(«За далью — даль»)
Много лет назад Вениамин Каверин, припомнив известное изречение: юбилей — это день заслуженных преувеличений, посетовал на то, что наша литература знала слишком много незаслуженных преуменьшений.
Увы, не избежал этого и герой нашей книги. И не только при жизни, но и за те почти сорок лет, которые прошли после его кончины.
Сначала по-прежнему годами держали под цензурным спудом и «Тёркина на том свете», и — в особенности — «По праву памяти», где, по докладу начальника Главлита, мало того что советское общество 1930–1940-х годов автор «оценивает… как искалеченное и развращенное… способное на любое предательство ради достижения „высшей цели“ и бездумного возвеличивания вождя» и говорит о «реальной опасности возрождения нового культа личности», но и «открыто выступает против какого-либо контроля в области идеологии, который он называет „опекой“ над мыслями».
Замалчивали деятельность поэта как главного редактора «Нового мира», — словно и не было этого! И если, например, выходила книга об Овечкине, там не найти было ни слова о том, кто же и где опубликовал восславляемые в ней «Районные будни».
А уж в какую тягость руководству и «помощникам партии» становился очередной юбилей покойного! Обделать бы все тихохонько да смирнехонько, как говаривал незабвенный щедринский лицемер Иудушка, без «эксцессов»… как на похоронах!
«Но не о нем хлопоты, — горько и гневно записывал в пору семидесятилетия со дня рождения „виновника торжества“ известный белорусский писатель Алесь Адамович, — он великий поэт и таким пребудет над всеми оценками. О нас хлопоты и речь.
…Какие мы без Тв.? Да вот такие, какие есть… И при нем мы кое-что бы постеснялись гов<орить> так, как гов<орим> сегодня…
Когда возникнет в литературе еще фигура, перед которой стыдно будет (даже если он и не читает тебя) за полуправду и т. п.? Когда? Но и тогда Т. будет недоставать.
…Мы его забыли? Или — себя?»
Невозможно переоценить все сделанное в этой обстановке вдовой поэта. С именем Марии Илларионовны связаны самые заметные публикации его дотоле не печатавшихся стихов, сборники статей и писем Твардовского о литературе, а также ряд новых изданий его произведений.
Начатую ею в более поздние годы публикацию рабочих тетрадей поэта, содержащих драгоценные дневниковые записи, затем продолжили дочери — доктор исторических наук Валентина Александровна и художница Ольга Александровна. Ими была составлена книга «Я в свою ходил атаку…», куда вошли дневники военных лет и тогдашняя переписка с женой, дающая представление о роли, которую сыграла Мария Илларионовна в его творчестве своими замечаниями и советами.
Все эти публикации имели огромное значение не только в пору застоя 1970-х и начала 1980-х годов, но и совсем в иную пору, когда крикливые «поминки по советской литературе», как называлась одна из нашумевших бойких статей на рубеже XX–XXI веков[69], не обошли стороной и Твардовского — и как поэта, и как редактора журнала, который, видите ли, был недостаточно смел и последователен в критике советского режима.
····················
> [Условие задания 1]
Ответьте по тексту о Твардовском:
(a) Чем, согласно изречению, которое припомнил Вениамин Каверин, является юбилей?
(b) Какой писатель делал записи в пору семидесятилетия со дня рождения поэта?
(c) Как называется книга, составленная дочерьми поэта?
> [Условие задания 2] Продолжите текст о Твардовском, начав сразу после его последнего предложения.
····················
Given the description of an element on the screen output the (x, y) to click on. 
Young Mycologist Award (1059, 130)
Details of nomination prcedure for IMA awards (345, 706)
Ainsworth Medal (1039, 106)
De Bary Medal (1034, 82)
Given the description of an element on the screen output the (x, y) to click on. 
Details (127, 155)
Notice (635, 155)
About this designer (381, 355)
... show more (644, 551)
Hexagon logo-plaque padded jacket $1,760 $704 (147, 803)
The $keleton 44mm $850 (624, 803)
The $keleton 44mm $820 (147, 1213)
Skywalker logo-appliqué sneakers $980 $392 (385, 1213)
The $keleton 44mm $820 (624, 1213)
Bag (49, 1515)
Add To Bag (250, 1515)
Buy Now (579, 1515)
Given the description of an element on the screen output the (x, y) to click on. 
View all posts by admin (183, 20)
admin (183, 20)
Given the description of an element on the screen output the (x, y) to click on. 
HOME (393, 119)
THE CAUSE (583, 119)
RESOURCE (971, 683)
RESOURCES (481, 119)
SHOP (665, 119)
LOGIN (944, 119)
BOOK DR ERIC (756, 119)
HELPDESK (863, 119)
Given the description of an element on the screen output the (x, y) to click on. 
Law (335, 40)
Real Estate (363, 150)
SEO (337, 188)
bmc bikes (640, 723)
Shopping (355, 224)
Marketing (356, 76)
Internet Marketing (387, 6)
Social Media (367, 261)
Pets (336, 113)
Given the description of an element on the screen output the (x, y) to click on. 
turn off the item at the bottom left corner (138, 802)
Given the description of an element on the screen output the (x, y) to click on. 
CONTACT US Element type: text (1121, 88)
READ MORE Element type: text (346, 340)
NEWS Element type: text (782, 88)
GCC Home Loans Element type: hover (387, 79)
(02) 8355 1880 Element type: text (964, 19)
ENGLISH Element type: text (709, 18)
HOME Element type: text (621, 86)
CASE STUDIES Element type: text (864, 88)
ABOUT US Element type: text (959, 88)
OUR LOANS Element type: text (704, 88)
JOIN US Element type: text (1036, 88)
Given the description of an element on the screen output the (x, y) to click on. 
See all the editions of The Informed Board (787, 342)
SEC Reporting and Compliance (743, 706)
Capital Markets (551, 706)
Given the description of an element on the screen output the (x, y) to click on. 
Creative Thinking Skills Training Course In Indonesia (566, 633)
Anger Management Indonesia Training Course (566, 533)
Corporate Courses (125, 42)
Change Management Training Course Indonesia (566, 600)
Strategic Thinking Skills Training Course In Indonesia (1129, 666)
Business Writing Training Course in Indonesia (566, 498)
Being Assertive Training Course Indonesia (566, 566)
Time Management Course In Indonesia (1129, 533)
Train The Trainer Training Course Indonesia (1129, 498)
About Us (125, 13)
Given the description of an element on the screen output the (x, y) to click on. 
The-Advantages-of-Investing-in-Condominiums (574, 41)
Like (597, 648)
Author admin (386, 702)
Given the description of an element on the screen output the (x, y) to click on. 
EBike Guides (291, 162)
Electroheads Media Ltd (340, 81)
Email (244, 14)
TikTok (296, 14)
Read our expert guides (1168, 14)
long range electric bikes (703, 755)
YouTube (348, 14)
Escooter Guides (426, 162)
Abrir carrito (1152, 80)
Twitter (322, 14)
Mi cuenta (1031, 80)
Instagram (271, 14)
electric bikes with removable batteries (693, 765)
····················
> [Результат выполнения 1]
(a) Днём заслуженных преувеличений.
(b) Белорусский писатель Алесь Адамович.
(c) «Я в свою ходил атаку…».

> [Результат выполнения 2]
«Мне думается, — писал недавно, споря с подобными высказываниями, Даниил Гранин, — „Новый мир“ поддерживал в течение многих лет очищающую работу мысли. Нужно было разгрести авгиевы конюшни зла, предрассудков, вывихов сознания… И многое тут было сделано „Новым миром“»[70].
Вспоминается сказанное некогда Герценом об отношении современного ему молодого поколения к «предшественникам, выбивавшимся из сил, усиливаясь стащить с мели глубоко врезавшуюся в песок барку нашу»: «Оно <поколение> их не знает, забыло, не любит, отрекается от них, как от людей менее практических, дельных, менее знавших, куда идут; оно на них сердится и огулом отбрасывает их, как отсталых… Мне ужасно хотелось бы спасти молодое поколение от исторической неблагодарности и даже от исторической ошибки».
Верные и злободневные слова!
К счастью, наиболее вдумчивые и чуткие из нового литературного поколения прекрасно знают, с личностью какого масштаба имеют дело.
Твардовский «был частью советского литературного истеблишмента, — писал десять лет назад известный прозаик Олег Павлов, — но так и не стал своим среди тогдашнего литературного барства: повернул дело своей жизни, саму свою жизнь против его сладенькой лжи — сделался отщепенцем, неудачником, потерял и чин литературный, и привилегии, и журнал. Он встал на сторону униженных и оскорбленных своего времени, хоть мог бы пировать с победителями…»[71]
Что к этому добавишь?!
В последнем полученном мной от Александра Трифоновича письме (от 5 июля 1970 года) он шутливо благодарил за то, как говорится далее, что «Вы еще 10 лет назад бабахнули обо мне в „Известиях“», и заключал: «Буду рад, если и к 70-летию моему — буду ли я или не буду жив к той поре — Вам не придется пожалеть об этих и иных Ваших добрых словах о Вашем покорном слуге (какие были прекрасные обороты письменной речи в старину!) — А. Твардовском».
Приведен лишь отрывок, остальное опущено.